From the University of Cambridge in collaboration with the University of Washington, the University of California Los Angeles, and Harvard University, scientists are now using zebrafish to study leprosy, a completely new approach to studying the condition, which some people know as “Hansen’s disease.”
Mycobacterium leprae are the painfully slow-growing microorganisms responsible for the disease that impacts the nerves, skin, eyes, and lining of the nose. It can take up to 20 years for an infected person to begin experiencing symptoms, but leprosy can be cured if detected and treated early enough. However, untreated leprosy leads to paralysis and blindness.
According to the World Health Organization (WHO), leprosy affects just 250,000 people around the world every year, a number that has decreased dramatically over the last several decades. In comparison, the WHO reports that in 1985, 5.2 million people had leprosy. The development of the drug dapsone in the 1940s was the first major breakthrough in the treatment of leprosy.
Using zebrafish, researchers wanted to find out how exactly M. laprae bacteria were infecting cells and damaging nerves. From past studies, they knew that nerve damage from leprosy, which is irreversible, is due to the destruction of the myelin sheath, which provides a protective, insulative layer over nerve fibers. Researchers believed this destruction occurred because bacteria invaded the cells responsible for producing myelin, but the recent study revealed that there more to it than that.
Researchers began with genetically modified zebrafish, altered so that their myelin fluoresces a bright green. Next they injected bacteria into nerve cells, and because youth zebrafish are transparent, what happened next was clearly visible. M. laprae infected macrophages, immune cells that typically engulf and digest pathogens. However, while M. laprae were indeed inside the macrophages, the bacteria were not destroyed.
"These 'Pac-Man'-like immune cells swallow the leprosy bacteria, but are not always able to destroy them," explained Professor Lalita Ramakrishnan. "Instead, the macrophages, which should be moving up and down the nerve fibre repairing damage, slow down and settle in place, destroying the myelin sheath."
How does macrophage-based myelin damage occur? PGL-1, a molecule employed by M. laprae, is produced to make changes in the macrophage. The result is overproduction of nitric oxide, causing damage to the cells’ mitochondria. Produced in proper amounts, nitric oxide is helpful to the immune agenda - too much and it’s toxic.
"The leprosy bacteria are, essentially, hijacking an important repair mechanism and causing it to go awry," Ramakrishnan said.
The destruction of the myelin sheath that characterizes nerve damage in leprosy is very similar to the damage that occurs in cases of multiple sclerosis. Additionally, zebrafish are used to study another disease caused by a mycobacterium, tuberculosis. "Our study appears to place leprosy in the same category of these diseases,” explained Dr. Cressida Madigan from the University of California, Los Angeles.

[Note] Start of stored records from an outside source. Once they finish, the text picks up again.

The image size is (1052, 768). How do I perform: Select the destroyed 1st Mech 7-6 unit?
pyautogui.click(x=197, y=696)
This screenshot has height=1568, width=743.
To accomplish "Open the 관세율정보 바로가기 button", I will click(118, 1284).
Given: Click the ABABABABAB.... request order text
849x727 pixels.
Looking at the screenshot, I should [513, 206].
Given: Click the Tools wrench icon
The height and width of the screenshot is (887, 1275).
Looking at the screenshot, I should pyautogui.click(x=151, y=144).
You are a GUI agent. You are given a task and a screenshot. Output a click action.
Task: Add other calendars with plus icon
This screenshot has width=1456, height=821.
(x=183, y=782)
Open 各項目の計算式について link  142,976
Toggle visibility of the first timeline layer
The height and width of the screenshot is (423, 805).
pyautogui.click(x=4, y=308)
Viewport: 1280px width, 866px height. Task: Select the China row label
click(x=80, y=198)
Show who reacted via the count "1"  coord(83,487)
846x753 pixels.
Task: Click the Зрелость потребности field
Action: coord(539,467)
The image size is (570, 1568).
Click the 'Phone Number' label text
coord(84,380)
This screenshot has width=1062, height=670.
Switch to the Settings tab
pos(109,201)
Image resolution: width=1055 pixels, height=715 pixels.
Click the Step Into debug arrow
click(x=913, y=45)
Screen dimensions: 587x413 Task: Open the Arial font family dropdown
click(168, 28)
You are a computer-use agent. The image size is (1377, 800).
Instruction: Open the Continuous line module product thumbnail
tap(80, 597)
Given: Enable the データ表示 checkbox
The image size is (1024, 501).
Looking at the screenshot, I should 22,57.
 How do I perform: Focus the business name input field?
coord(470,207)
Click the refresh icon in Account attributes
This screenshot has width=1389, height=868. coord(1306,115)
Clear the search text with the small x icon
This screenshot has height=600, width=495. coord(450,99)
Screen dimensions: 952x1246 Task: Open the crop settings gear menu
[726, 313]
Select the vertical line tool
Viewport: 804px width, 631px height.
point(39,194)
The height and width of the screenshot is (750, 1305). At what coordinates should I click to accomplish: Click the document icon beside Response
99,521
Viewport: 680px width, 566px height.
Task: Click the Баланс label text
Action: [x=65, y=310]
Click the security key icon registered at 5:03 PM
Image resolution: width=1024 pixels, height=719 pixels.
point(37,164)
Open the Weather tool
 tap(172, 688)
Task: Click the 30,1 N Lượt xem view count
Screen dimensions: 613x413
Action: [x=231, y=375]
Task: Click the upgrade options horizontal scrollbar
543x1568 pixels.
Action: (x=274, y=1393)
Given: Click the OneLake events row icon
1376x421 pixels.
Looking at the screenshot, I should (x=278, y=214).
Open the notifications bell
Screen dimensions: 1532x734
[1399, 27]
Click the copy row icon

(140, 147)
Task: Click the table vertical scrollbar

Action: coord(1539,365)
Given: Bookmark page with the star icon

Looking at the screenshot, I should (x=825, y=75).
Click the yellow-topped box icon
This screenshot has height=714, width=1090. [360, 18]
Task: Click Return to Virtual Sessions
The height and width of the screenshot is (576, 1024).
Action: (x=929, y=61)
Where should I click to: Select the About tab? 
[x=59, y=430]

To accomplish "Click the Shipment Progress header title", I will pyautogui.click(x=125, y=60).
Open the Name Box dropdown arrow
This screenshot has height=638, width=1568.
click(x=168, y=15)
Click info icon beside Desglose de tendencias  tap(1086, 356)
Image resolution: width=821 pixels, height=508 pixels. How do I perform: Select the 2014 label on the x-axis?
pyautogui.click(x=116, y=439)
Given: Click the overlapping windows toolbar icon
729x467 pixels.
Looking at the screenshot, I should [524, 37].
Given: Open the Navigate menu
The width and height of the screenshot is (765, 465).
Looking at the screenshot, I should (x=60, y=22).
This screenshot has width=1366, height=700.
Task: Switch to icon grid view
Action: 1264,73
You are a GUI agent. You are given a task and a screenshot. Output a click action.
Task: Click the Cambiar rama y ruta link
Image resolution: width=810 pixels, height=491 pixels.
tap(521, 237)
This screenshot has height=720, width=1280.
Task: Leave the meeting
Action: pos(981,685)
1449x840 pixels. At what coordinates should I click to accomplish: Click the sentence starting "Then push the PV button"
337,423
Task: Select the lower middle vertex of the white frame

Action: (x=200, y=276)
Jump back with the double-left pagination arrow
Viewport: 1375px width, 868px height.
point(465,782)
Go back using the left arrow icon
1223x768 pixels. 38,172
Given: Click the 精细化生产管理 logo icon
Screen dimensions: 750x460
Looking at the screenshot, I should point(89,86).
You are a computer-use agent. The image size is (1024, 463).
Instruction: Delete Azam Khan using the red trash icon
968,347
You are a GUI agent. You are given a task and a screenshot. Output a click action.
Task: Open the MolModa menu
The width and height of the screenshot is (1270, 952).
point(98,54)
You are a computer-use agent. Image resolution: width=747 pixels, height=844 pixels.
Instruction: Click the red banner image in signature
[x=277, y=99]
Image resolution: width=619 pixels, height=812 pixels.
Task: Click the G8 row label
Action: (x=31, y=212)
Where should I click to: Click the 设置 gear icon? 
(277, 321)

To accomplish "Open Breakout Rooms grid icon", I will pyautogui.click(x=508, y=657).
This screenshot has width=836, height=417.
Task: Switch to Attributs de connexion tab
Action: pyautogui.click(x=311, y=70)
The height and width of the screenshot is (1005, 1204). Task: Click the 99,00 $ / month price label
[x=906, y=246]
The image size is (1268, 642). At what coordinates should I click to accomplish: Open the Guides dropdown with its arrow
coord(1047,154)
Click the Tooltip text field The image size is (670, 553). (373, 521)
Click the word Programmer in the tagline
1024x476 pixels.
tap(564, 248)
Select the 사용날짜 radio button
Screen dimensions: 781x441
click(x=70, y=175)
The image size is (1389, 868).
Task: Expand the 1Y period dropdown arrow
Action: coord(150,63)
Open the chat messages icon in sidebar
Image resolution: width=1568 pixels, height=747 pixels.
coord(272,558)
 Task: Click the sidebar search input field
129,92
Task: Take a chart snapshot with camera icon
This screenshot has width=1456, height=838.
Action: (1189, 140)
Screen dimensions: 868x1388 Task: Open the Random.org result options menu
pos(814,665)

In light of the study’s findings, the authors maintain that early detection is still key for treating leprosy. But perhaps reversing nerve damage is possible, despite the severe damage done to the myelin sheath.
“We would like to understand how to change that,” Ramakrishnan said. “In other words, are we able to prevent damage to nerve cells in the first place, and can we additionally focus on repairing damaged nerve cells?"
The present study was published in the journal Cell.